In this case, the Court found that the impugned measure could not be considered as being “in accordance with the law” since it was based on instructions issued to public prosecutors and prison management, to which prisoners had no access.
Conclusion ■ No violation of Article 8.
Article 41 ■ Between EUR 100,000 and EUR 5,000 in respect of non-pecuniary damage; between EUR 20,000 and 1,000 in respect of costs and expenses.
ÇİFTÇİ v. TÜRKİYE ■ Application no. 27553/19 ■ Second Section Committee ■ 24 September 2024
Art 8 ■ Monitoring of meetings between a prisoner and his lawyer in prison ■ Absence of safeguards against arbitrariness
Facts ■ The applicant had been detained on charges of membership of the organisation named by the Turkish authorities as FETÖ/PDY (“Fetullahist Terror Organisation/Parallel State Structure”) and placed in pre-trial detention in a closed type prison.

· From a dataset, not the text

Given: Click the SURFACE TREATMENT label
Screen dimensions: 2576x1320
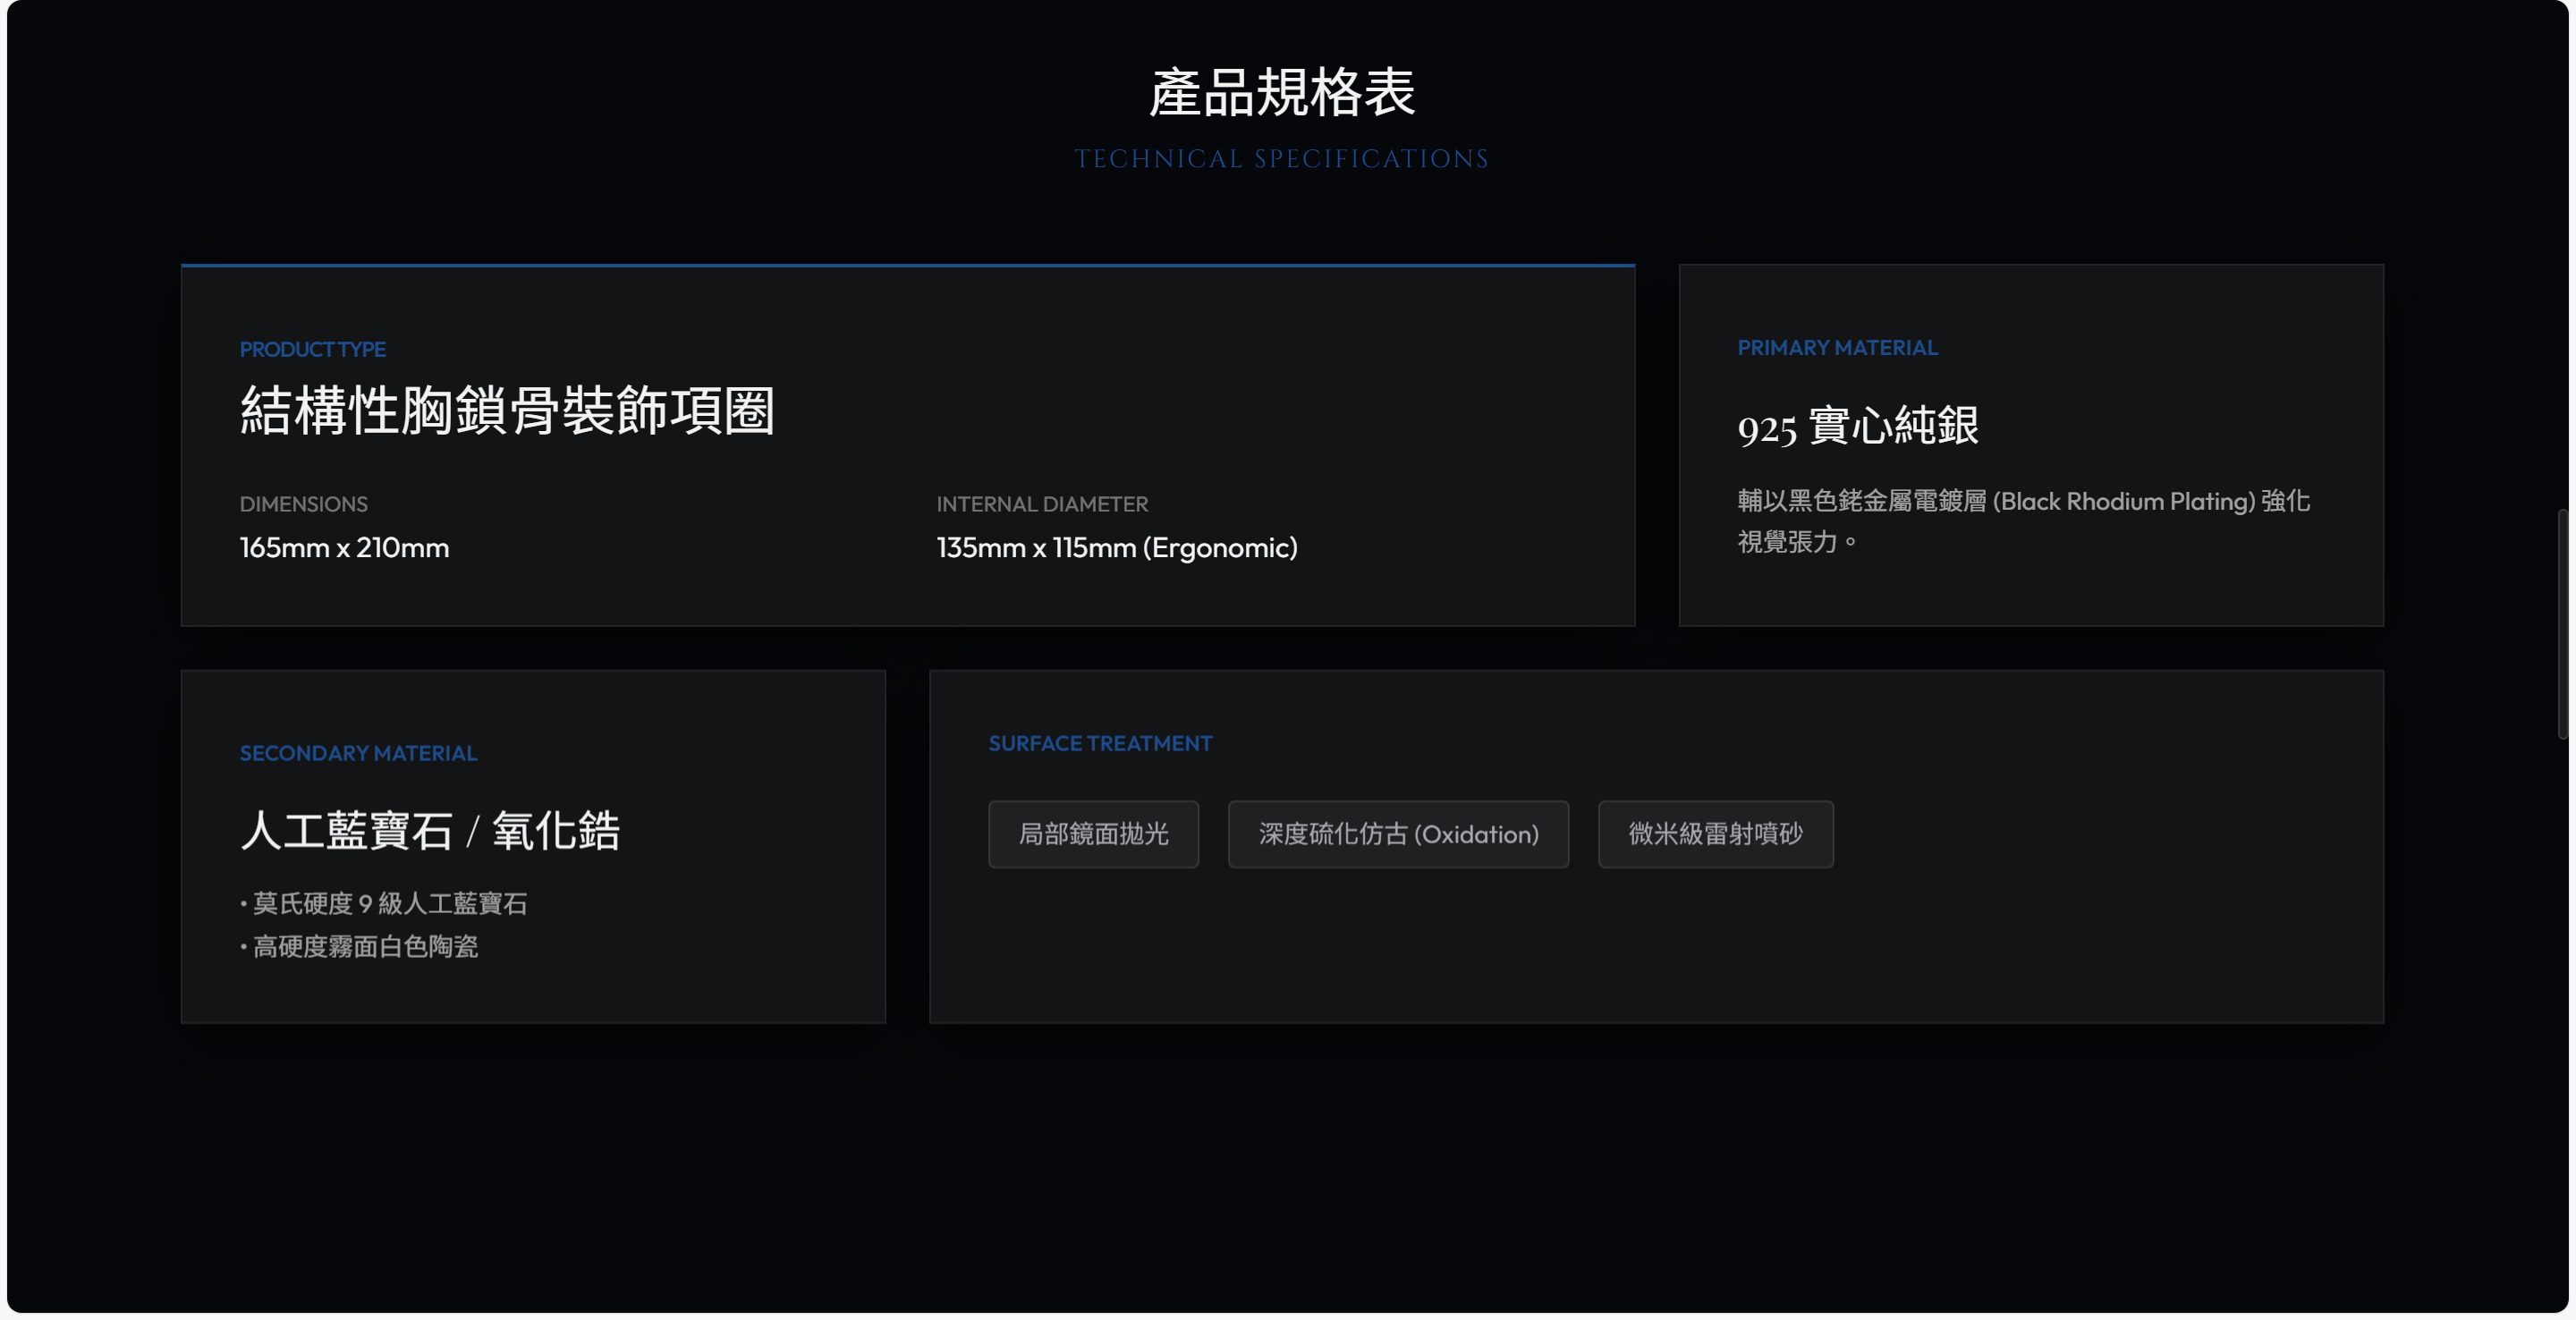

The competent Public Prosecutor’s Office ordered that meetings between those in detention on those charges and their lawyers be monitored and video- and audio-recorded. The Public Prosecutor’s Office also ordered the monitoring of documents exchanged between prisoners and their lawyers. The applicant’s meetings with his lawyer were monitored between July 2016 and March 2018.
The measure was based on a legislative decree which had been adopted under the state of emergency declared in the aftermath of the attempted coup d’état on 15 July 2016.
The applicant attempted to challenge this decision before domestic courts, which considered the measure to be in accordance with the law and procedure. The Constitutional Court examined the applicant’s complaint from the standpoint of the right to a fair trial and rejected his application as ill-founded for non-exhaustion of domestic remedies since the criminal proceedings against him were still ongoing.
Law ■ Article 8
(a) Admissibility
The Government argued that the applicant had failed to explain in substance how the impugned measure had violated his right to respect for his private life in his complaint before the Constitutional Court, that the application should be examined from the standpoint of the right to a fair trial and declared inadmissible, in line with the reasoning of the Constitutional Court. The Government also argued that the monitoring of his meetings with his lawyer did not cause significant disadvantage to the applicant.
The Court dismissed the Government’s objection. First, it observed that the applicant stated that the monitoring of his meetings with his lawyer had violated his right to private life before the Constitutional Court. Second, the Court recalled that “confidentiality of the lawyer-client relationship being a fundamental rule which can only be derogated from in exceptional cases” (§ 17). Furthermore, in view of the long period during which the applicant’s meetings with his lawyer had been monitored (July 2016 – March 2018), the Court disagreed that the disadvantage suffered had been insignificant.
(b) Merits
The Court recalled that it had already found in previous cases that the legal basis on which the measure was based (section 6(1) (d) of Decree no. 667) “was liable to be arbitrary and incompatible with the requirement of lawfulness” (§ 22) in view of the wide discretion it gave to public prosecutors in imposing restrictions on prisoners’ communication with their lawyers (see Canavcı and Others v. Türkiye (nos. 24074/19 and 2 others, §§ 101-106, 2023).
The Court found that the “absence of any safeguards against arbitrariness” (§ 23) in the legal basis invoked was not justified by the authorities in their derogation under Article 15 of the Convention, in the aftermath of the attempted coup d’État.
The Court considered that it has dealt with the main legal questions raised by the case and that there is no need to examine the remaining complaint (monitoring by prison authorities of the documents exchanged between the applicant and his lawyer during their meetings in prison).
Conclusion ■ Violation of Article 8
Article 41 ■ EUR 9,750 in respect of non-pecuniary damage.